FOR FANS OF: Hatebreed, Power Trip, Sepultura

Hip hop legend, small screen titan and arguably the coolest motherfucker on the planet, Ice-T really doesn’t need to keep making records with Body Count for financial reasons or to plump up his own ego.

Listening to Carnivore, however, you may sense that Ice-T needs to keep making Body Count records because, if he didn’t, he may well kill somebody. 

Since their transformation into a genuinely brutal and destructive hardcore metal crew on Manslaughter in 2014, Body Count have grown both in stature and significance; he may be a multi-millionaire, but few people sound as righteously pissed off about the state of things as Ice does here.

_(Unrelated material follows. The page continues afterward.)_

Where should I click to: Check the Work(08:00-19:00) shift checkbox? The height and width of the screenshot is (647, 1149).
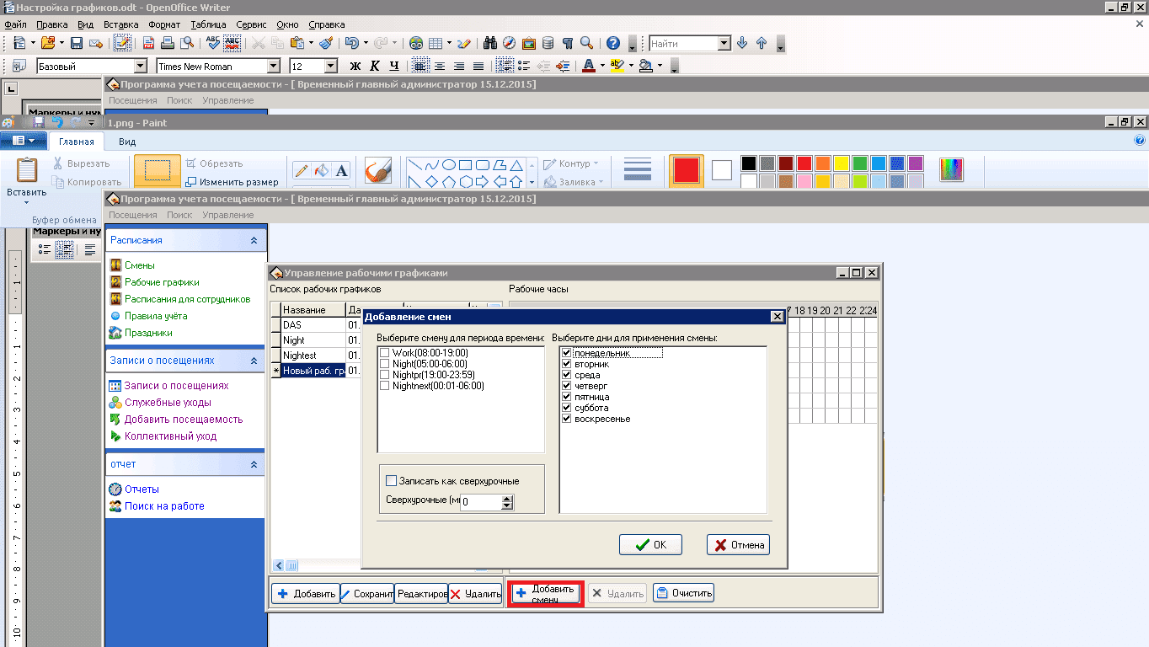(385, 353)
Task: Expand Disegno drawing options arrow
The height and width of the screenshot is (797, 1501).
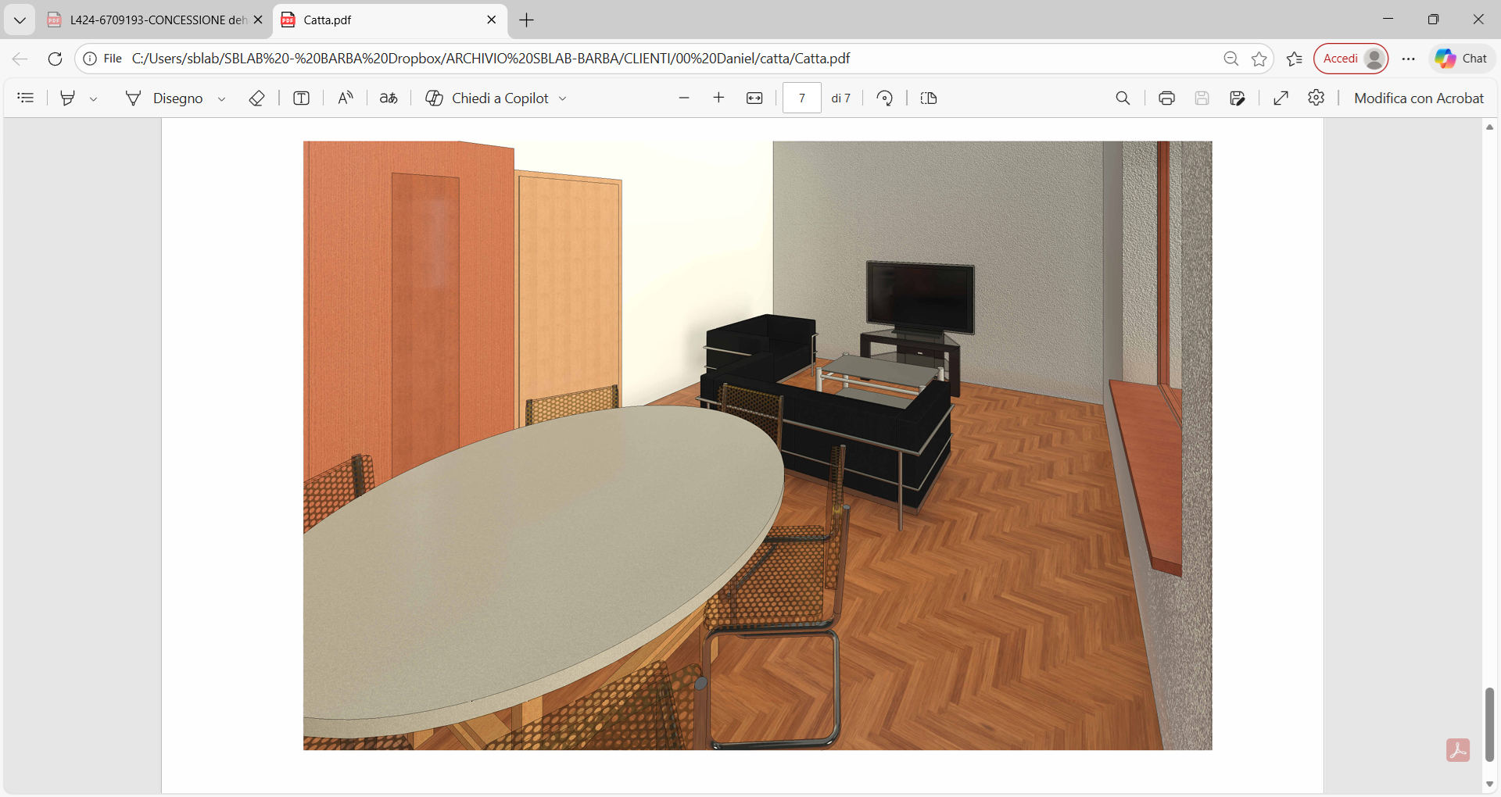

Where Manslaughter had Talk Shit, Get Shot and 2017’s Bloodlust had the nail-on-head brilliance of No Lives Matter, Carnivore has its ferocious opening title track: a snarling, unrepentant cry of animalistic rage set to some of the chunkiest riffs this side of Hatebreed.

Elsewhere, Carnivore doesn’t quite match its two immediate predecessors’ strike rate. A new version of Ice’s gangsta rap classic Colors hits the mark, as do rowdy collaborations with Jamey Jasta (Another Level) and Power Trip’s Riley Gale (Point The Finger), and No Remorse ranks as one of the most hilariously unpleasant rants of the revered rapper’s career.

But literally no one wanted a cameo from Evanescence’s Amy Lee and while When I’m Gone strikes a reasonable balance between mawkishness and menace, her contribution feels glued on.

If you enjoyed Body Count’s cover of Raining Blood, then their note-for-note hammer through Ace Of Spades does exactly the same thing by plonking Ice-T into the middle of a metal classic and letting him have an absolutely brilliant time.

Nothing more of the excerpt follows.